(TASK TO COMPLETE)
Copy the following entries exactly as they appear, line for line.

(SOURCE DATA)
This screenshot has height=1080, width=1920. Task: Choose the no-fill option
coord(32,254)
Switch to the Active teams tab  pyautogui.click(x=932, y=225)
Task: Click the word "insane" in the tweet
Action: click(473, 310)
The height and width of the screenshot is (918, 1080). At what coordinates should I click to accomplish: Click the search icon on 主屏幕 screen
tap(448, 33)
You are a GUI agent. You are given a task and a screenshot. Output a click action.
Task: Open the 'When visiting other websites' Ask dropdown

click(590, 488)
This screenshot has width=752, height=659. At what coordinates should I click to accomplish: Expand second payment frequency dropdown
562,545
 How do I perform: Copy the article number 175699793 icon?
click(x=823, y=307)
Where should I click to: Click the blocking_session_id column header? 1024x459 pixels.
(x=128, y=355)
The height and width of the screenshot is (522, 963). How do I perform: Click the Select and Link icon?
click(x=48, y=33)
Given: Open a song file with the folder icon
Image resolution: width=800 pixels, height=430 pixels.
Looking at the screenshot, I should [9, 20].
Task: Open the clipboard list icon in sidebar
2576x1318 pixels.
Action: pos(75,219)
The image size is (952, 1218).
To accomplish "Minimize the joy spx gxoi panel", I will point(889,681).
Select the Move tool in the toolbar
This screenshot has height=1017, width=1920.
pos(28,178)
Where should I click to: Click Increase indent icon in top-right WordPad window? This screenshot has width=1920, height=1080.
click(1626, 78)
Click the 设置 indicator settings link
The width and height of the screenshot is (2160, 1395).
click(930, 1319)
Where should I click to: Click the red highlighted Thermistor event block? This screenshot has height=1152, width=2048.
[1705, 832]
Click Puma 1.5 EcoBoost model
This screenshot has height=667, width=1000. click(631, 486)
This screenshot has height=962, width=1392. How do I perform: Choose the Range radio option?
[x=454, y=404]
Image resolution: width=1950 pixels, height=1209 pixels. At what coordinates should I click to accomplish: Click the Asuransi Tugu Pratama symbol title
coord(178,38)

(RESPONSE TO THE EXERCISE)
This screenshot has height=1080, width=1920. Task: Choose the no-fill option
coord(32,254)
Switch to the Active teams tab  pyautogui.click(x=932, y=225)
Task: Click the word "insane" in the tweet
Action: click(473, 310)
The height and width of the screenshot is (918, 1080). At what coordinates should I click to accomplish: Click the search icon on 主屏幕 screen
tap(448, 33)
You are a GUI agent. You are given a task and a screenshot. Output a click action.
Task: Open the 'When visiting other websites' Ask dropdown

click(590, 488)
This screenshot has width=752, height=659. At what coordinates should I click to accomplish: Expand second payment frequency dropdown
562,545
 How do I perform: Copy the article number 175699793 icon?
click(x=823, y=307)
Where should I click to: Click the blocking_session_id column header? 1024x459 pixels.
(x=128, y=355)
The height and width of the screenshot is (522, 963). How do I perform: Click the Select and Link icon?
click(x=48, y=33)
Given: Open a song file with the folder icon
Image resolution: width=800 pixels, height=430 pixels.
Looking at the screenshot, I should [9, 20].
Task: Open the clipboard list icon in sidebar
2576x1318 pixels.
Action: pos(75,219)
The image size is (952, 1218).
To accomplish "Minimize the joy spx gxoi panel", I will point(889,681).
Select the Move tool in the toolbar
This screenshot has height=1017, width=1920.
pos(28,178)
Where should I click to: Click Increase indent icon in top-right WordPad window? This screenshot has width=1920, height=1080.
click(1626, 78)
Click the 设置 indicator settings link
The width and height of the screenshot is (2160, 1395).
click(930, 1319)
Where should I click to: Click the red highlighted Thermistor event block? This screenshot has height=1152, width=2048.
[1705, 832]
Click Puma 1.5 EcoBoost model
This screenshot has height=667, width=1000. click(631, 486)
This screenshot has height=962, width=1392. How do I perform: Choose the Range radio option?
[x=454, y=404]
Image resolution: width=1950 pixels, height=1209 pixels. At what coordinates should I click to accomplish: Click the Asuransi Tugu Pratama symbol title
coord(178,38)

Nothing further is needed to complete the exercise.